*YOUR GOAL:* In the entries that follow, copy exactly each line from the first through the line with "Given: Click the search".

*EXERCISE MATERIAL:*
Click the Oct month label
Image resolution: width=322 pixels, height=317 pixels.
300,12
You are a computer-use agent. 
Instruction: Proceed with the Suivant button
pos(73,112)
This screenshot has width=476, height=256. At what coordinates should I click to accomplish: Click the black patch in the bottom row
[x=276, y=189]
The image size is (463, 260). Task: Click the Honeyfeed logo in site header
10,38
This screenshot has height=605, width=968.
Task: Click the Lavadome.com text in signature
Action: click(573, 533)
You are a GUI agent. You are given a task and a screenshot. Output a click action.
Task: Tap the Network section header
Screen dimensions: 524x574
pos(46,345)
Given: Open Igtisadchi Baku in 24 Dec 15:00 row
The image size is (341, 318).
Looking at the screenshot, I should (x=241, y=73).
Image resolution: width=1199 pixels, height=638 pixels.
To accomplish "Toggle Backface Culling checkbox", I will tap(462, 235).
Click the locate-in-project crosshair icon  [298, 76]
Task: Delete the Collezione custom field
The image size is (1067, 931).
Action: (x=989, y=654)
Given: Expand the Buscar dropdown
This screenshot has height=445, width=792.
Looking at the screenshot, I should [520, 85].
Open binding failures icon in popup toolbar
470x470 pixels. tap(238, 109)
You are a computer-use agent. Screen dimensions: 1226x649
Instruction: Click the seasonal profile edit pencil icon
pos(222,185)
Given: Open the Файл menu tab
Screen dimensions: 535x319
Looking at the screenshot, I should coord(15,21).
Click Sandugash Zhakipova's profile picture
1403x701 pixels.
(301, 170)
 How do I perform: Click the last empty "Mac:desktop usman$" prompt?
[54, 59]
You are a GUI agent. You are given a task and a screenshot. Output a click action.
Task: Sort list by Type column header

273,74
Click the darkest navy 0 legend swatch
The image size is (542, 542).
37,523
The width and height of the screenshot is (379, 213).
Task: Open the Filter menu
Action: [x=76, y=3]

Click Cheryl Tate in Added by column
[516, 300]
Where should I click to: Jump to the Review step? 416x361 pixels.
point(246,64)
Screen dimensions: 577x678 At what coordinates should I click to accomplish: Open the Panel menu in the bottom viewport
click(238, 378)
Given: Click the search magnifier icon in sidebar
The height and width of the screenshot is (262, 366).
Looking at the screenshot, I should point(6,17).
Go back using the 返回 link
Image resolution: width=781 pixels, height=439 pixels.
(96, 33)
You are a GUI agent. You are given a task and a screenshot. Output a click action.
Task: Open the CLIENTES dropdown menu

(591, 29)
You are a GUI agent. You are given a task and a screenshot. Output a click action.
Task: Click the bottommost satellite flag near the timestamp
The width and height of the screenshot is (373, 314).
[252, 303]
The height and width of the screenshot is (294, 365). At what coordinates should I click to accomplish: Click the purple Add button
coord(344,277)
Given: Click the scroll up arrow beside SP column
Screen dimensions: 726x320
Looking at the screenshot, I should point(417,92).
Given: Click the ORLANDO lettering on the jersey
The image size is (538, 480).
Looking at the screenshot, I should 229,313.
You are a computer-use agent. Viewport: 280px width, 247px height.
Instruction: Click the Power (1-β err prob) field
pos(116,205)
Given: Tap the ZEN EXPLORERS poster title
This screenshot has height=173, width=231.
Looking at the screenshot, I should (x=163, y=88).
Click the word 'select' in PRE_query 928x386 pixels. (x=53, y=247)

*RESPONSE BELOW:*
Click the Oct month label
Image resolution: width=322 pixels, height=317 pixels.
300,12
You are a computer-use agent. 
Instruction: Proceed with the Suivant button
pos(73,112)
This screenshot has width=476, height=256. At what coordinates should I click to accomplish: Click the black patch in the bottom row
[x=276, y=189]
The image size is (463, 260). Task: Click the Honeyfeed logo in site header
10,38
This screenshot has height=605, width=968.
Task: Click the Lavadome.com text in signature
Action: click(573, 533)
You are a GUI agent. You are given a task and a screenshot. Output a click action.
Task: Tap the Network section header
Screen dimensions: 524x574
pos(46,345)
Given: Open Igtisadchi Baku in 24 Dec 15:00 row
The image size is (341, 318).
Looking at the screenshot, I should (x=241, y=73).
Image resolution: width=1199 pixels, height=638 pixels.
To accomplish "Toggle Backface Culling checkbox", I will tap(462, 235).
Click the locate-in-project crosshair icon  [298, 76]
Task: Delete the Collezione custom field
The image size is (1067, 931).
Action: (x=989, y=654)
Given: Expand the Buscar dropdown
This screenshot has height=445, width=792.
Looking at the screenshot, I should [520, 85].
Open binding failures icon in popup toolbar
470x470 pixels. tap(238, 109)
You are a computer-use agent. Screen dimensions: 1226x649
Instruction: Click the seasonal profile edit pencil icon
pos(222,185)
Given: Open the Файл menu tab
Screen dimensions: 535x319
Looking at the screenshot, I should coord(15,21).
Click Sandugash Zhakipova's profile picture
1403x701 pixels.
(301, 170)
 How do I perform: Click the last empty "Mac:desktop usman$" prompt?
[54, 59]
You are a GUI agent. You are given a task and a screenshot. Output a click action.
Task: Sort list by Type column header

273,74
Click the darkest navy 0 legend swatch
The image size is (542, 542).
37,523
The width and height of the screenshot is (379, 213).
Task: Open the Filter menu
Action: [x=76, y=3]

Click Cheryl Tate in Added by column
[516, 300]
Where should I click to: Jump to the Review step? 416x361 pixels.
point(246,64)
Screen dimensions: 577x678 At what coordinates should I click to accomplish: Open the Panel menu in the bottom viewport
click(238, 378)
Given: Click the search magnifier icon in sidebar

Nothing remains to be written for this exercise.